-------- Source extract

Design WhatsApp

#Introduction

The interviewer says: "Design WhatsApp."

You think, "Store messages in a database, send them between users." Sounds manageable.

Then they follow up: "Alice is connected to Server A in Virginia. Bob is connected to Server B in Frankfurt. How does Alice's message reach Bob in under 200ms? What about a group chat with 200 people? How do you show who's online without hammering your database?"

And now you realize this isn't a CRUD app. It's a distributed real-time messaging system with stateful connections, fan-out challenges, and presence tracking.

Here's how to design one that actually holds up in an interview.

#Functional Requirements

1. One-on-one messaging

Users send text messages to each other in real-time
Messages are delivered instantly when both users are online
Messages are stored and delivered when the recipient comes back online
This requires persistent connections because HTTP polling doesn't work at this scale. Use WebSockets.

2. Group chat

Support groups up to 256 members
A message sent to a group is delivered to all members
Server-side fan-out: the client sends one message, the server distributes it to all group members
Need to track who has received and read each message

3. Online presence (last seen)

----------------

Set down, word for word, the stretch of the WhatsApp design guide from "Then they follow" through "scale. Use WebSockets.". The material after this point has no connection to the WhatsApp design guide.

-------- Records

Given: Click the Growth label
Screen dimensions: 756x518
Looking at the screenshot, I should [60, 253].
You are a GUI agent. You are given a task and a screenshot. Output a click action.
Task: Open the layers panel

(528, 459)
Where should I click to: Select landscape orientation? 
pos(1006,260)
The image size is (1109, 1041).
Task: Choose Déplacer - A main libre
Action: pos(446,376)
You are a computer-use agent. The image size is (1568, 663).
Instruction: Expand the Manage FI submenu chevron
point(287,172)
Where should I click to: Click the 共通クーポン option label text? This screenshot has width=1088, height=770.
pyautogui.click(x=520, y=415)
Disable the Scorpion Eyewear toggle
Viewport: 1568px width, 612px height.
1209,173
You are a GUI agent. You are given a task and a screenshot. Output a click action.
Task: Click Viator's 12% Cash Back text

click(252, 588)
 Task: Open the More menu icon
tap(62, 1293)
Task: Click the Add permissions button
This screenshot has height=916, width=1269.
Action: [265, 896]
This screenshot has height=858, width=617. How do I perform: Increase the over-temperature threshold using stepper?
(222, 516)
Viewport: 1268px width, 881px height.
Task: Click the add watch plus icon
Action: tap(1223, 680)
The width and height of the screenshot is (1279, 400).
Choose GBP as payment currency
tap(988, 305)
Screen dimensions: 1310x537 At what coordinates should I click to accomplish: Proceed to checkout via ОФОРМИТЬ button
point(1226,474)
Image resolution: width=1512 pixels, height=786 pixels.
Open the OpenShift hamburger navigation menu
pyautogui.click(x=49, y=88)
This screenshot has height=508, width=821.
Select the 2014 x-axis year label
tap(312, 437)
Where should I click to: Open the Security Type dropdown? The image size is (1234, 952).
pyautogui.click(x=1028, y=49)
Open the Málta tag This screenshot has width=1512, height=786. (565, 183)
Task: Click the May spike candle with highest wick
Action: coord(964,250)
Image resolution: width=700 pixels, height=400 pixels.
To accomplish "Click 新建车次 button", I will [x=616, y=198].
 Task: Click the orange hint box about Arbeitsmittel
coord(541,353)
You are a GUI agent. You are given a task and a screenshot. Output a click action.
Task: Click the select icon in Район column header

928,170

----------------

◆ Exercise answer ◆
Then they follow up: "Alice is connected to Server A in Virginia. Bob is connected to Server B in Frankfurt. How does Alice's message reach Bob in under 200ms? What about a group chat with 200 people? How do you show who's online without hammering your database?"

And now you realize this isn't a CRUD app. It's a distributed real-time messaging system with stateful connections, fan-out challenges, and presence tracking.

Here's how to design one that actually holds up in an interview.

#Functional Requirements

1. One-on-one messaging

Users send text messages to each other in real-time
Messages are delivered instantly when both users are online
Messages are stored and delivered when the recipient comes back online
This requires persistent connections because HTTP polling doesn't work at this scale. Use WebSockets.